Simvastatin has deleterious effects on human first trimester placental explants

Abstract

BACKGROUND: Statins inhibit 3-hydroxy-3-methylglutaryl coenzyme-A reductase (HMG-CoA reductase), the rate-limiting enzyme of the mevalonate pathway, and have been used successfully in the treatment of hypercholesterolaemia. Animal models have provided evidence for the teratogenic effects of statins on pregnancy outcome. Thus statins are contraindicated during pregnancy. However, conflicting data are available from inadvertent use of statins in human pregnancy. Therefore we decided to explore the effects of simvastatin on the placenta in an in vitro human placental model. METHODS: Human first trimester placental explants that were grown on matrigel were exposed to medium supplemented with simvastatin. Migration of extravillous trophoblast cells was assessed by visual observation. Proliferative and apoptotic events of the trophoblast cells were assesed by immunohistochemical examination using anti-Ki67 and anti-activated caspase-3 antibodies respectively. Hormone levels were measured.

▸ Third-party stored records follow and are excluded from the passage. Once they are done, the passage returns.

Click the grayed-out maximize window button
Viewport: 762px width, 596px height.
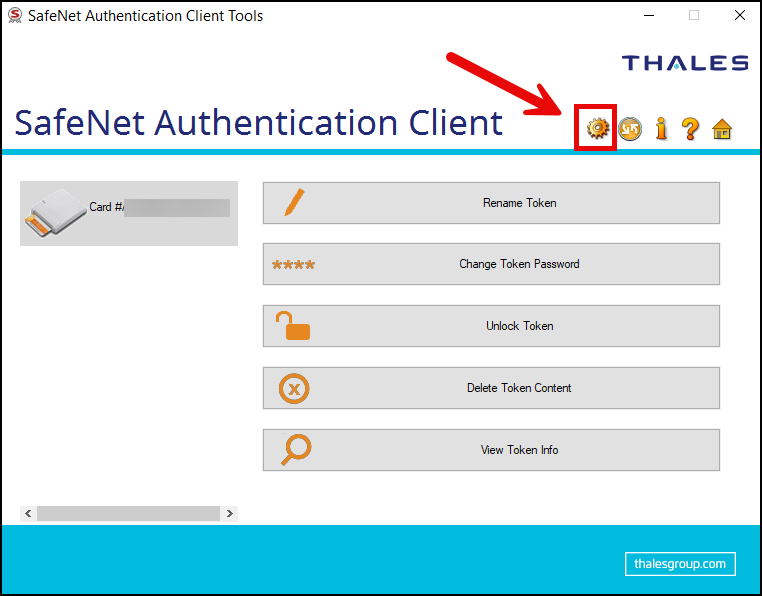click(x=693, y=15)
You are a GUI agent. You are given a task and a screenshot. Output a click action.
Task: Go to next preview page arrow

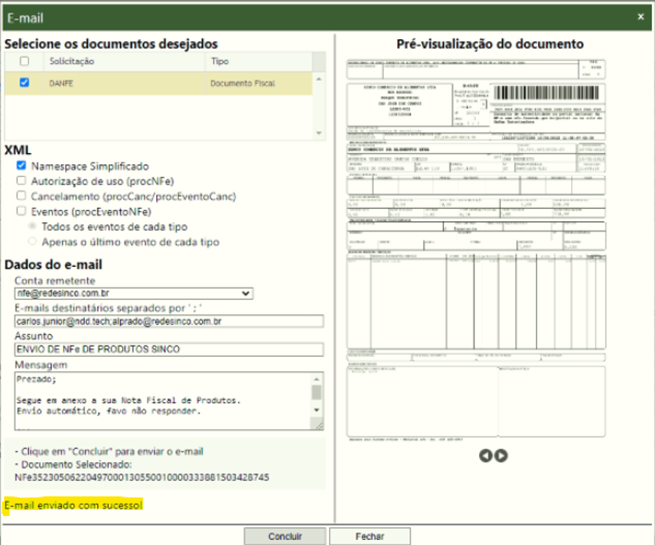[501, 455]
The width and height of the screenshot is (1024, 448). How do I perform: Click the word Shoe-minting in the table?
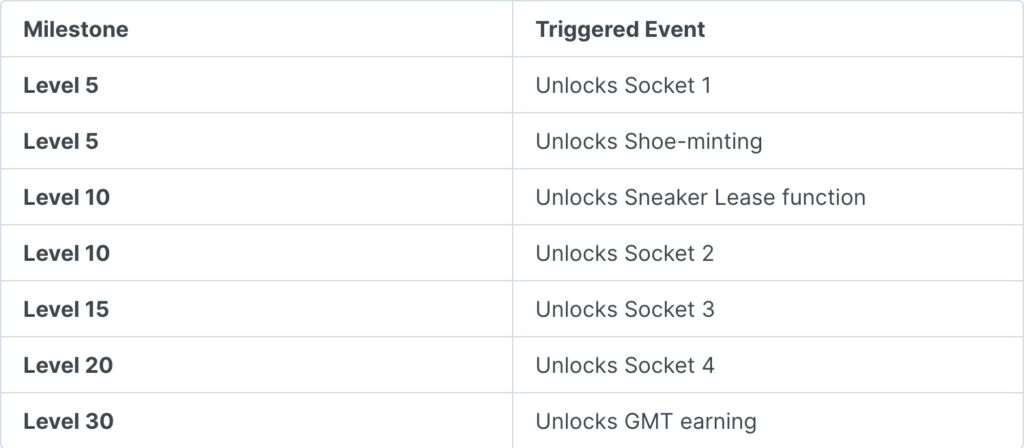tap(693, 142)
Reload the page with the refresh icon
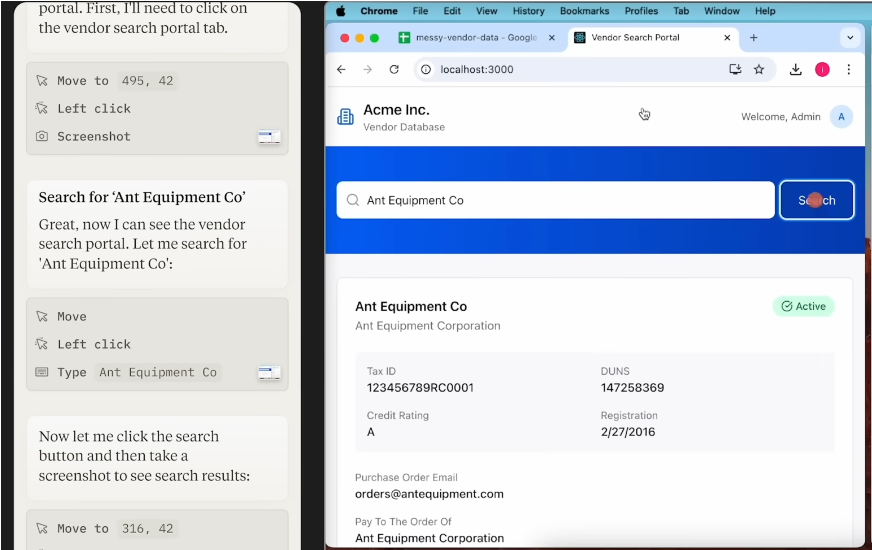Viewport: 872px width, 550px height. point(394,70)
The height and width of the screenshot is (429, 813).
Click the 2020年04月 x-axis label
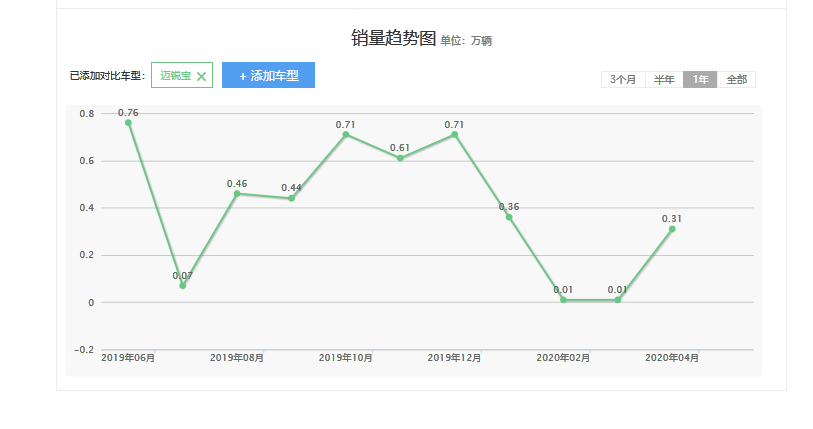tap(672, 358)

RESULTS: Simvastatin sharply inhibited migration of extravillous trophoblast cells from the villi to the matrigel (P < 0.05). Moreover, simvastatin inhibited half of the proliferative events in the villi (P < 0.05) and increased apoptosis of cytotrophoblast cells compared to control. Moreover, simvastatin significantly decreased secretion of progesterone from the placental explants (P < 0.01). CONCLUSION: Simvastatin adversely affects human first trimester trophoblast.